Thiol metabolism in humans is catalyzed by two enzymes, thiopurine methyltransferase (TPMT) and thiol methyltransferase (TMT). TPMT selectively methylates thiopurine compound while TMT is selective for aliphatic thiol substrates. Both enzymes exhibit highly variable activity in vivo which can lead to toxicity for thiol-containing drugs that undergo methylation, such as azathioprine. While TPMT has been extensively characterized, TMT has never been purified despite prior attempts. As such, the gene and protein sequence remain unknown. We identified methyltransferase-like protein 7A and 7B, METTL7A and METTL7B respectively, as thiol methyltransferases specific for aliphatic thiol compounds. Modulation of their gene and protein expression in multiple human cell lines directly alters methylation of captopril, a TMT marker reaction. Purified recombinant METTL7B enzymatically catalyzes methylation of several known TMT substrates, including hydrogen sulfide, and exhibits classic Michaelis-Menten steady state kinetics.

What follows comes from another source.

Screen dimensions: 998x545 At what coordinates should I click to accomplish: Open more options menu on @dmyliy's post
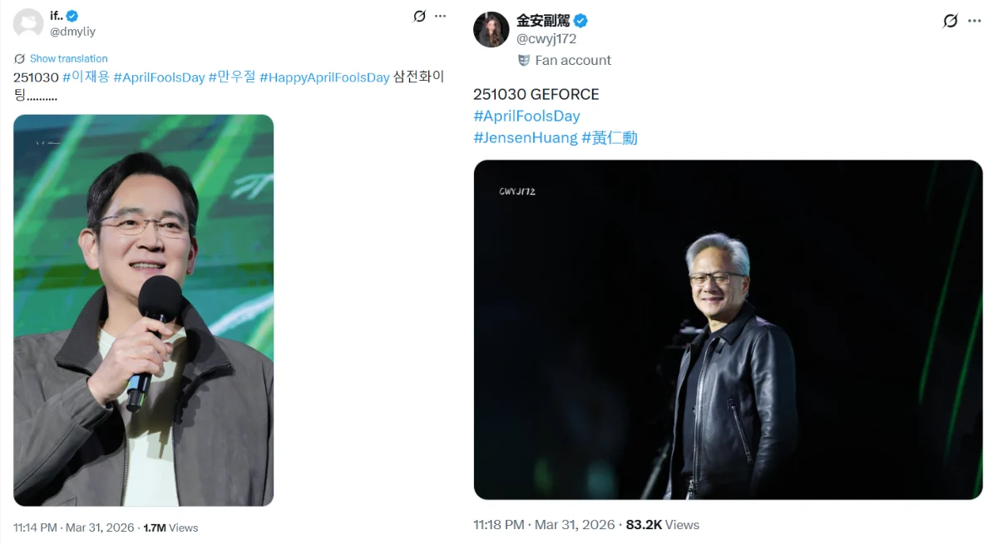click(441, 16)
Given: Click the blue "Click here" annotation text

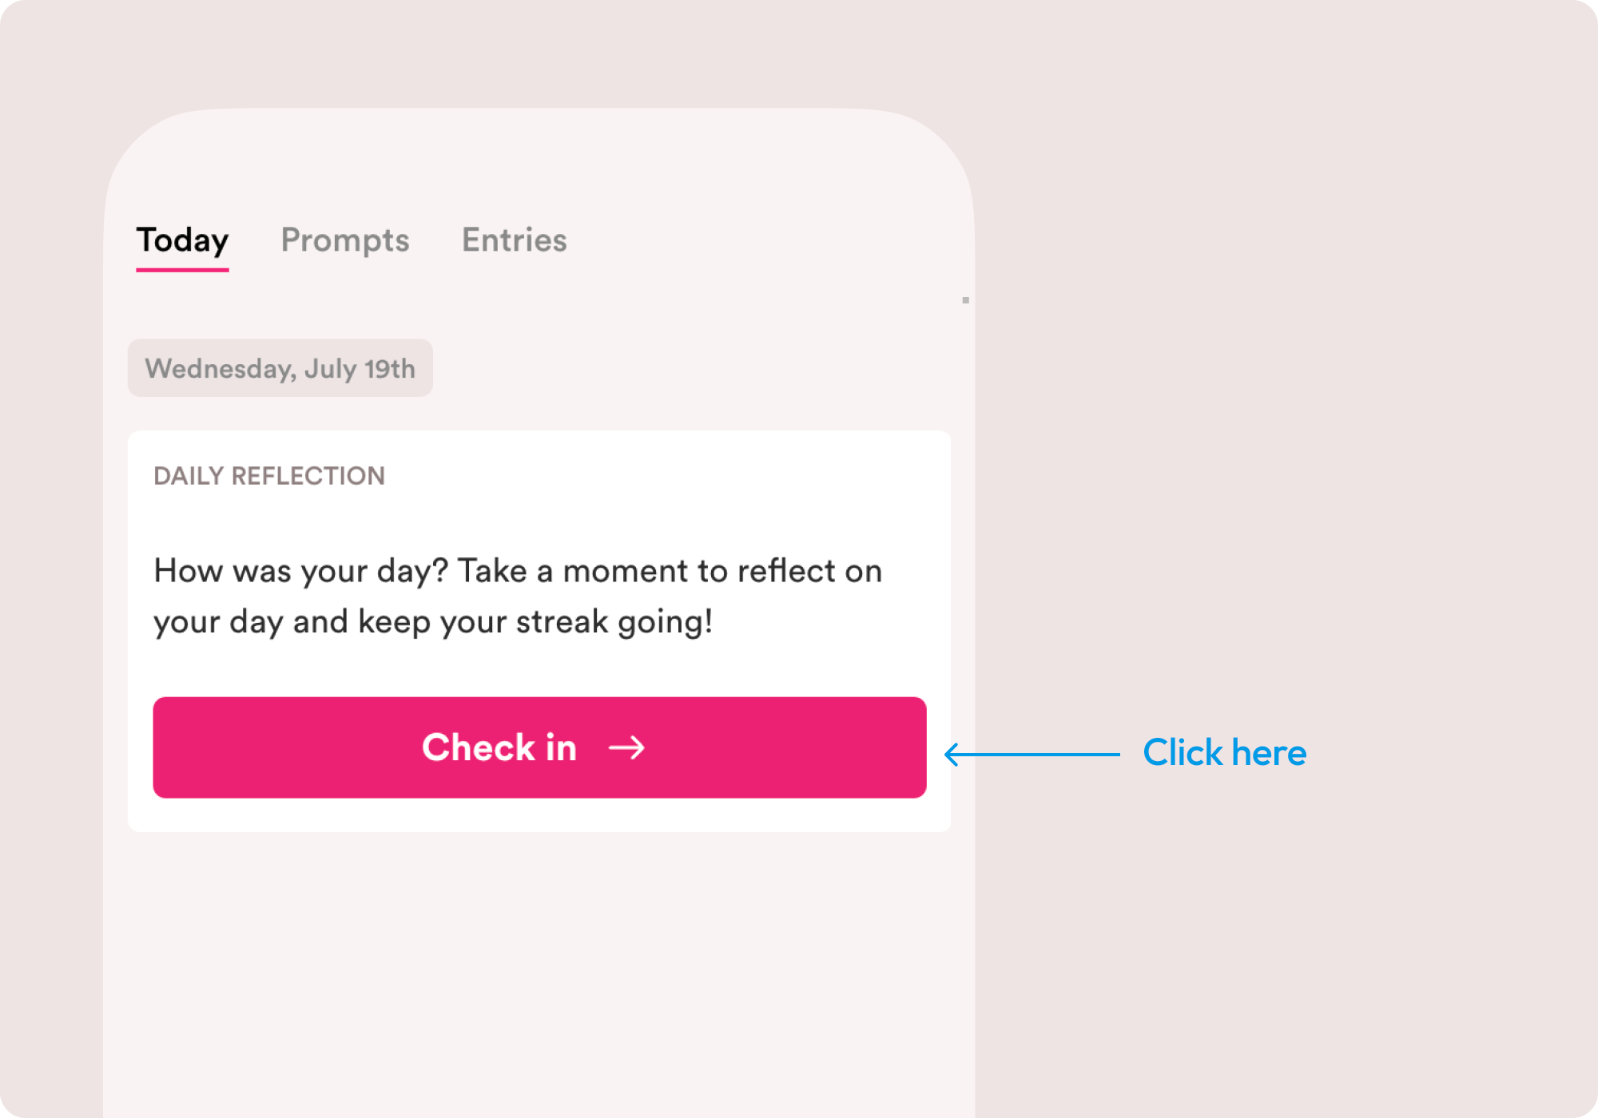Looking at the screenshot, I should click(x=1225, y=752).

TMT activity is highly variable (~9-fold) between single donor human liver microsomes (HLMs) and is not explained by variation in the expression of METTL7A and METTL7B protein. METTL7A and METTL7B gene expression is not correlated in single donor human liver microsomes (HLMs), however relative protein expression is highly correlated, suggesting potential post-translational co-regulation. Both genes are downregulated in human ventricular cardiomyocytes upon exposure to doxorubicin-induced oxidative stress, possibly due to their role in hydrogen sulfide catabolism. Overall, TMT activity in humans is catalyzed, in part, by METTL7A and METTL7B. This is supported by modulating gene expression in human cell culture and using purified recombinant enzyme. Variation in TMT interindividual activity is not fully explained by protein expression of METTL7A and METTL7B and could be due to post-translational modification. Preliminary analysis suggests that both proteins are involved in oxidative stress response, however, future experiments should focus on their role in human health and disease.